Regulation of cytokine release and immunophenotype in monocytes treated with D614G in the presence of J08 nAbs CD14⁺ monocytes, purified from peripheral blood mononuclear cells (PBMC) of healthy volunteers (n = 4), were left untreated (not stimulated, ns) or stimulated with D614G virus at a multiplicity of infection of 0.04 alone or upon opsonization with the neutralizing dose of the anti-SARS-CoV-2 Spike neutralizing IgG1 antibody J08 in the wild-type (WT), Fc mutated (MUT) and Fc truncated (Fab) versions. Cells were harvested at 24 and 72 h post-infection (hpi). (A‒C) Production of the inflammatory cytokines interleukin (IL)-6 (A), tumor necrosis factor (TNF)-α (B) as well as of the chemokine IL-8 (C) were measured in culture supernatants. (D‒F) Monocytes were studied by flow cytometry for cell subset differentiation.
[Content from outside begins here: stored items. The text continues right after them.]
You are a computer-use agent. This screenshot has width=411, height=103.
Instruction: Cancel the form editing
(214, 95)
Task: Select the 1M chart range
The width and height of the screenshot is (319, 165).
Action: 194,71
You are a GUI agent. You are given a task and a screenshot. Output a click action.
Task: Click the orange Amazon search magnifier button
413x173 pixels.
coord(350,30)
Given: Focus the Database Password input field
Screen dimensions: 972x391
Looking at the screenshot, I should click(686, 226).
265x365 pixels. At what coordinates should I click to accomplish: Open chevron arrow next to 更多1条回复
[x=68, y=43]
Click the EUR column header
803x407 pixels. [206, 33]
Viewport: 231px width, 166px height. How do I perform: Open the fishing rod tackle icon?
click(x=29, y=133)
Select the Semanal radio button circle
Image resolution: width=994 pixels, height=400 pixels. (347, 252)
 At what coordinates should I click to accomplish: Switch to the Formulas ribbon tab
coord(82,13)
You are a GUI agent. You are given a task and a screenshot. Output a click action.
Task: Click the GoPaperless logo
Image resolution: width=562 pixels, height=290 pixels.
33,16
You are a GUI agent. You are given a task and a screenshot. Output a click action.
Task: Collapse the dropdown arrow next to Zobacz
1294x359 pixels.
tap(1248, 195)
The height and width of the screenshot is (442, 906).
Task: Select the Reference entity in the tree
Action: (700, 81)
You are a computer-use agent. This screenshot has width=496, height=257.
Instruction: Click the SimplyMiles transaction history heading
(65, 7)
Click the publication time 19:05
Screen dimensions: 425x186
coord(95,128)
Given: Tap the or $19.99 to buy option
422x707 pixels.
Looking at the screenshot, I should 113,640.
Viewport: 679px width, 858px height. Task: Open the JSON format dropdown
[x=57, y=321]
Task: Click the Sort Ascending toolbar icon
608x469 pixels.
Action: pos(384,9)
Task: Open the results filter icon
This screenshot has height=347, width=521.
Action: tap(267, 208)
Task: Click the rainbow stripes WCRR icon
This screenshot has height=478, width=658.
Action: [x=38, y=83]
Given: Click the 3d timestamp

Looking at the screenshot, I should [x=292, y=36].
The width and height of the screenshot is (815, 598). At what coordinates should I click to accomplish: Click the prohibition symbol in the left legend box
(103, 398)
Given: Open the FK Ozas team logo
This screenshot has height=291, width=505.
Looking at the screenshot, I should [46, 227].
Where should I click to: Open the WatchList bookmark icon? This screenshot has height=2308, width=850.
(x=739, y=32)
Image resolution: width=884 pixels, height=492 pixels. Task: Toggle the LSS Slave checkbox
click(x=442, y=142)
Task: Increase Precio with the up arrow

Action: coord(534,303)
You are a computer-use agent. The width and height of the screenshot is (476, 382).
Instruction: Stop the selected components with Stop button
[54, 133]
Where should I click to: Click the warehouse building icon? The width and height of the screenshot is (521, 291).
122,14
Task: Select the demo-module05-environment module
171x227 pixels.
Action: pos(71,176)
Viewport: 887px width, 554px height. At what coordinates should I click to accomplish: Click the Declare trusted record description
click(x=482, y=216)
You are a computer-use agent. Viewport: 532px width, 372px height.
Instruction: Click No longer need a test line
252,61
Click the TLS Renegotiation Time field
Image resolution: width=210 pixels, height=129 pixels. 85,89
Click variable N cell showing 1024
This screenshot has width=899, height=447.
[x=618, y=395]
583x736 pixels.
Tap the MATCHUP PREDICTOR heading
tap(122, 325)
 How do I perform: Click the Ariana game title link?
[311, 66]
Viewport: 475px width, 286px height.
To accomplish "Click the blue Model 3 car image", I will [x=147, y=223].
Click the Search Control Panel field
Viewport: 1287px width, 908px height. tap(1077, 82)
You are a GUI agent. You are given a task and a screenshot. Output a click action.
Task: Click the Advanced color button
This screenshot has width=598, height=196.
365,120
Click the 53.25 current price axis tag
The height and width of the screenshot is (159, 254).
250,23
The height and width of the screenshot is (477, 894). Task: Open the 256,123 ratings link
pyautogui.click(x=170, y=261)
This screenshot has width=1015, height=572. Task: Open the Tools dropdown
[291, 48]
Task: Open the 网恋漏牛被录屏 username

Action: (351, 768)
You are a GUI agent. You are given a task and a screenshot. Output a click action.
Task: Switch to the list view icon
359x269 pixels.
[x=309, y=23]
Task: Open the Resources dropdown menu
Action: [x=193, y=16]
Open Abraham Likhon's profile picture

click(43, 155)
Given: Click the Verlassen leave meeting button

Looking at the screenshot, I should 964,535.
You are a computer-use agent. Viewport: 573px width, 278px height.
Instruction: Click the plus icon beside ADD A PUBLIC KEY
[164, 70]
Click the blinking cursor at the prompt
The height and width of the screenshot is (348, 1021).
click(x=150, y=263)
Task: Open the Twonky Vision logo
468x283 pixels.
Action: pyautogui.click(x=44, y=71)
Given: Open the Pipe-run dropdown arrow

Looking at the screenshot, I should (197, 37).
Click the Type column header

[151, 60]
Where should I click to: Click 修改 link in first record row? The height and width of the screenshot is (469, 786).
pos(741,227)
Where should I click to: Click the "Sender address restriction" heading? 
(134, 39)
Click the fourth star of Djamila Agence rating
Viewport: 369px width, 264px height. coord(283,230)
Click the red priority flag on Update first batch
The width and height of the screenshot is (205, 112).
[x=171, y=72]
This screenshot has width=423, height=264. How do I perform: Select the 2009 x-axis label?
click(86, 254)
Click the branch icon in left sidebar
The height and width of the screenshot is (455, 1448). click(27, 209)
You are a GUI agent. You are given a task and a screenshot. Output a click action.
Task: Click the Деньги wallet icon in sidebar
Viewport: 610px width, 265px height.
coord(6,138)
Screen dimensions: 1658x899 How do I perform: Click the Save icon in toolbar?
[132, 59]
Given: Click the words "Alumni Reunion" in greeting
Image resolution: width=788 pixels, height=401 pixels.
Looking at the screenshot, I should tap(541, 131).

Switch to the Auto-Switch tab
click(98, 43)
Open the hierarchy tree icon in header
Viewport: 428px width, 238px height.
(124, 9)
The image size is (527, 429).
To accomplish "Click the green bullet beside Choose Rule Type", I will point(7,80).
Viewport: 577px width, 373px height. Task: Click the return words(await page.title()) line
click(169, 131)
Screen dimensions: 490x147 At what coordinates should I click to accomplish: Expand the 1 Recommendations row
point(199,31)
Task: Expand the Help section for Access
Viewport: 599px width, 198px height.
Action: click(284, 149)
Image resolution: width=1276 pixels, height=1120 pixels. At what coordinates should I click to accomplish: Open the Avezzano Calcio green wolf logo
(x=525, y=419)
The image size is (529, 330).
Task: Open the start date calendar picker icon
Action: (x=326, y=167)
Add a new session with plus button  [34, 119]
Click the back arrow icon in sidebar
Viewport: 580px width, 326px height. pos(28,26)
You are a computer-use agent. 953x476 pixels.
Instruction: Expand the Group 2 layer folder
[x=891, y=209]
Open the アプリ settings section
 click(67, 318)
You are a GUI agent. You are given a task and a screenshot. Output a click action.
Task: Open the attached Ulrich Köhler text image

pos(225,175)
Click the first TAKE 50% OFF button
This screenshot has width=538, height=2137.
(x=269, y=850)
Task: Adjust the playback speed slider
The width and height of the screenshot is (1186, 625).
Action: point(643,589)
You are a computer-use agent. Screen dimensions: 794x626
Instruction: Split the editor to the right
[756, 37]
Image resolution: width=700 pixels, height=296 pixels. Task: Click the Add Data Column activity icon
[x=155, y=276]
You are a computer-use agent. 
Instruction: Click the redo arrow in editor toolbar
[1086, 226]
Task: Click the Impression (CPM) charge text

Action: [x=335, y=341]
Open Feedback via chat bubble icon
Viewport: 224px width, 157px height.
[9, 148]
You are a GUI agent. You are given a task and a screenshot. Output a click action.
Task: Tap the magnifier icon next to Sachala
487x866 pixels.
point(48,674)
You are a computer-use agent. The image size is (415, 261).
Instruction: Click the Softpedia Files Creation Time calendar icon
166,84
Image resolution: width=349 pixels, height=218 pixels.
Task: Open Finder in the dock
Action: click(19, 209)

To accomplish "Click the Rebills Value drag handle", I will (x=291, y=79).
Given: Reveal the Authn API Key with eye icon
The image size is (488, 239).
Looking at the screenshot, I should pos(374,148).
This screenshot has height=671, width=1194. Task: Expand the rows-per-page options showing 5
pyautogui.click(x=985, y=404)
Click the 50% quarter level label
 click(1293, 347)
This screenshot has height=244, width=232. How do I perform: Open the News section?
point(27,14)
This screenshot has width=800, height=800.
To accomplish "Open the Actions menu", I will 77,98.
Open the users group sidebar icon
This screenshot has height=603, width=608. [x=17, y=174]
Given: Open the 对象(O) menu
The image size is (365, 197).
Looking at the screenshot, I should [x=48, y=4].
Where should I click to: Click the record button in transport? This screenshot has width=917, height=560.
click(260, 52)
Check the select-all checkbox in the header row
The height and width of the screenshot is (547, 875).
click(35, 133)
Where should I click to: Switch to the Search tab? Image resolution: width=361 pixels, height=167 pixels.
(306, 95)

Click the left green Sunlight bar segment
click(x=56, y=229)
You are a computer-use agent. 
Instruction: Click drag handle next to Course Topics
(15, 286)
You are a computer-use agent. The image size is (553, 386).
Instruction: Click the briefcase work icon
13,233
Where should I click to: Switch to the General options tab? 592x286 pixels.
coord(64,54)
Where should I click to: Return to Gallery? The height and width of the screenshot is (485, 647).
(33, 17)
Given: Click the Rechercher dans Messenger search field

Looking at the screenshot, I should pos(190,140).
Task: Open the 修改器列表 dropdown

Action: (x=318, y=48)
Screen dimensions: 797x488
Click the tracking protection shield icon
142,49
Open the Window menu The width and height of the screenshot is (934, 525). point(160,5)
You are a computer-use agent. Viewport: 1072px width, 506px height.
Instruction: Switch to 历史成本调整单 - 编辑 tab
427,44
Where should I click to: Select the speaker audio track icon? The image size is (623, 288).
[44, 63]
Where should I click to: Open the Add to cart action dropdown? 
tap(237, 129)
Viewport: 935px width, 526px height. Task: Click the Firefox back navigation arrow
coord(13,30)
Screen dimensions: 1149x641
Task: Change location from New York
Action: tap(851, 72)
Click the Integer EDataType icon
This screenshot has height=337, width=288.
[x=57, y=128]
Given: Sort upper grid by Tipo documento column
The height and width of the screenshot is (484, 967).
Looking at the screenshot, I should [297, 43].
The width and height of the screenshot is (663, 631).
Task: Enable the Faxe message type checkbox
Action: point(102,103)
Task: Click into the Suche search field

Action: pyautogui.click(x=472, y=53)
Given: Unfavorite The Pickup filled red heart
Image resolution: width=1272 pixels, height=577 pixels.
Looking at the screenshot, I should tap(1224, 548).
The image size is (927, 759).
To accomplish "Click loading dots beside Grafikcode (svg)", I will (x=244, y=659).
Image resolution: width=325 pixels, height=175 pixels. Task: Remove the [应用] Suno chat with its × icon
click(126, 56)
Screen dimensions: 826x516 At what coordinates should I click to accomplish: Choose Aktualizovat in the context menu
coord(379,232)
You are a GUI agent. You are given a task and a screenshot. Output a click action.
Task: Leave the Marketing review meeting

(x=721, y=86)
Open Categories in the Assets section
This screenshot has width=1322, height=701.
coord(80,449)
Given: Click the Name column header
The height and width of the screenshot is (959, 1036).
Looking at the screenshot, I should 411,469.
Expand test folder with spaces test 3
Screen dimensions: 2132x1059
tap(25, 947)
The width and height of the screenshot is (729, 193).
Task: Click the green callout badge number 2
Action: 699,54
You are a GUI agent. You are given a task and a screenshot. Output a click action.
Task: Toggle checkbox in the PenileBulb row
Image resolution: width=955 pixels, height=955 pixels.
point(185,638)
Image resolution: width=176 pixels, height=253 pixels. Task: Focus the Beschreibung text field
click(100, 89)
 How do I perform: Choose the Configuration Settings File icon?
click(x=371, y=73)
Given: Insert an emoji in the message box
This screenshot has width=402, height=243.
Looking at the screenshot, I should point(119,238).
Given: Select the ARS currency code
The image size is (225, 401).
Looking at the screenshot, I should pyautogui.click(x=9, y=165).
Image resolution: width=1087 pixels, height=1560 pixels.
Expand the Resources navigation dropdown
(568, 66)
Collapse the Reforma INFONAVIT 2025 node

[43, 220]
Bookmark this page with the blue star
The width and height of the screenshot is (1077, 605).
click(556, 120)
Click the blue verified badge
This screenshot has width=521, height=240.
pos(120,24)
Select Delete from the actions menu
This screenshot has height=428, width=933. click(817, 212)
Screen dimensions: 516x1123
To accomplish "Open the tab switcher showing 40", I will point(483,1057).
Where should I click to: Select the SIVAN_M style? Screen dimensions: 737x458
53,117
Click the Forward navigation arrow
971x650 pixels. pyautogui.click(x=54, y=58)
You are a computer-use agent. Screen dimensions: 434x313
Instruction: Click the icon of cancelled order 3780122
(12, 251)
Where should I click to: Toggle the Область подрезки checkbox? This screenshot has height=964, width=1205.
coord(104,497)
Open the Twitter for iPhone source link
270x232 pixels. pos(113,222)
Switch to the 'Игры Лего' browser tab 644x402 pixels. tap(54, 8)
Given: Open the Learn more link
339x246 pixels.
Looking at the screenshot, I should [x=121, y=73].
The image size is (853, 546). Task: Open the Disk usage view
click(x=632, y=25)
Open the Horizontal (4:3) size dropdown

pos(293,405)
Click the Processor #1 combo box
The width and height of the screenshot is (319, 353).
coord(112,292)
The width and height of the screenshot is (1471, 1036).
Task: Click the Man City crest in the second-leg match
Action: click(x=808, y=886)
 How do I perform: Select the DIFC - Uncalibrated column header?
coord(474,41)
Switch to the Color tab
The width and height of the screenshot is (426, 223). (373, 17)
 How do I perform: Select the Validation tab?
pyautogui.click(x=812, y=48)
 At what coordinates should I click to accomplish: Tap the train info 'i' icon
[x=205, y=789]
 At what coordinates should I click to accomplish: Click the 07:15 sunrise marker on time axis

In particular, classical [CD14^hiCD16^neg] monocytes are indicated in blue, inflammatory [CD14⁺CD16^int] monocytes in aqua blue, and atypical [CD14^low-negCD16^hi] monocytes in red. (D) Representative dot plots at the different experimental conditions displaying different monocyte subsets derived from 1 experiment, out of 4 independently performed, are shown. (E) Results shown in the pie charts are mean values of the percentage (%) of the different monocyte subsets analyzed in the parental single-live CD14⁺-gated cells in the 4 experiments independently performed. (F) Surface expression of the costimulatory marker CD86 as well as of the Fc receptors CD16, CD32, and CD64 was determined as mean fluorescence intensity (MFI) by cytofluorimetric analysis in single-live CD14⁺ monocytes. Results were shown as median values ± Interquartile range of 4 independent experiments. p-values were calculated by two-way ANOVA and assigned as follows: ∗ ≤0.05.

Figure 5

Impact of Omicron BA.1 infection on monocyte-driven inflammatory response in the presence of J08 nAbs Peripheral blood mononuclear cells (PBMC) isolated from healthy volunteers (n = 4) were left untreated (not stimulated, ns) or stimulated for 24 or 72 h with Omicron BA.1 virus at a multiplicity of infection of 0.04 alone or upon opsonization with the neutralizing dose (N) of the anti-SARS-CoV-2 Spike neutralizing IgG1 antibody J08 (nAb) in the wild-type (WT), Fc mutated (MUT) and Fc truncated (Fab) versions. (A) A schematic representation of experimental settings is depicted. (B) Production of the inflammatory cytokine interleukin (IL)-6 was measured in culture supernatants harvested at 72 h post-infection. Results were shown as median values ± Interquartile range of 4 independent experiments. p-values were calculated by two-way ANOVA and assigned as follows: ∗ ≤0.05; ∗∗ ≤0.01. (C) Cells were harvested at 72 h post-infection and studied by flow cytometry for monocyte subset differentiation. In particular, classical [CD14^hiCD16^neg] monocytes are indicated in blue, inflammatory [CD14⁺CD16^int] monocytes in aqua blue, and atypical [CD14^low-negCD16^hi] monocytes in red. Results shown in the pie charts are mean values of the percentage (%) of the different monocyte subsets analyzed in the parental single-live CD14⁺-gated cells in the 4 experiments independently performed.